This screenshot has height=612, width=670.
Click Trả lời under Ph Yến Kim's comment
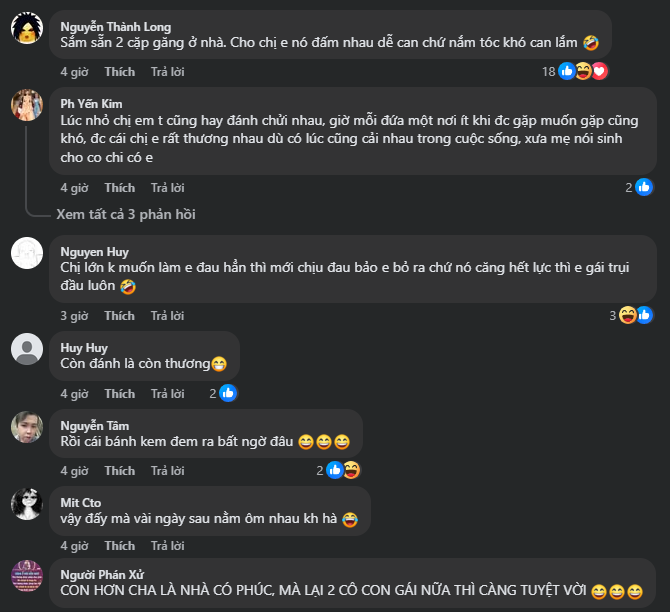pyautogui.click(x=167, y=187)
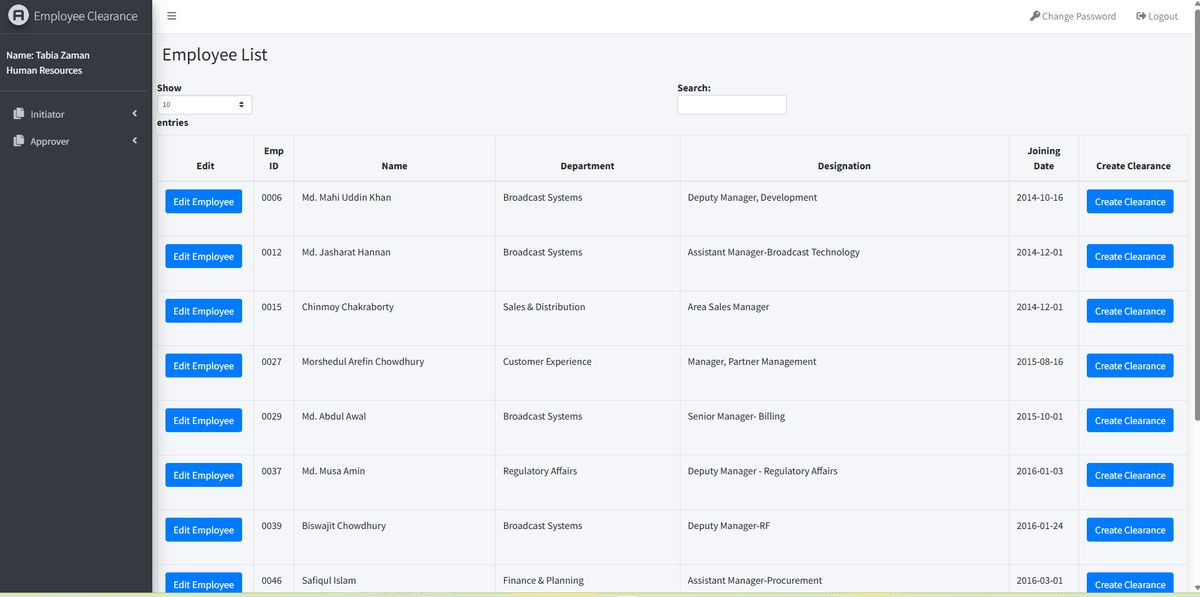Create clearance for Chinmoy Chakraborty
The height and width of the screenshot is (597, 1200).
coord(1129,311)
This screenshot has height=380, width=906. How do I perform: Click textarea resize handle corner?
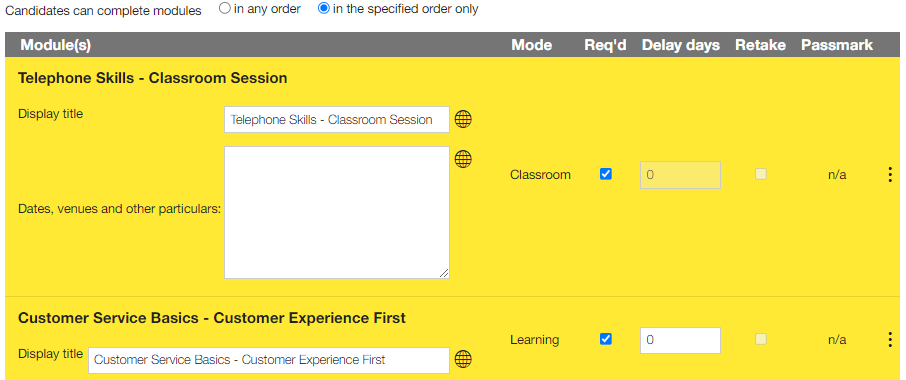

--

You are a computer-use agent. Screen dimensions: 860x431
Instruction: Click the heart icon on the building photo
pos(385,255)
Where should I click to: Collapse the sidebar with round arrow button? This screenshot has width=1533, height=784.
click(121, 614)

**TASK INSTRUCTIONS**
Look above for the line with "This screenshot has height=612, width=670." and the line with "This screenshot has height=380, width=906.". Output those two and everything between them exactly, pictures excluded.

**RESPONSE AREA**
This screenshot has height=612, width=670.
Click Trả lời under Ph Yến Kim's comment
pyautogui.click(x=167, y=187)
Create clearance for Chinmoy Chakraborty
The height and width of the screenshot is (597, 1200).
coord(1129,311)
This screenshot has height=380, width=906. How do I perform: Click textarea resize handle corner?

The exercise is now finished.